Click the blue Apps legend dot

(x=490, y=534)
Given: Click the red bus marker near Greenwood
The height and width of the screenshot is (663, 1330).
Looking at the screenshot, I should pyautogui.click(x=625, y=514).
********************
#### CEL ĆWICZENIA
Wypisz wszystkie powyższe dane wiersz po wierszu, bez najmniejszych zmian.

#### ODPOWIEDŹ DO ZADANIA
Click the blue Apps legend dot

(x=490, y=534)
Given: Click the red bus marker near Greenwood
The height and width of the screenshot is (663, 1330).
Looking at the screenshot, I should pyautogui.click(x=625, y=514).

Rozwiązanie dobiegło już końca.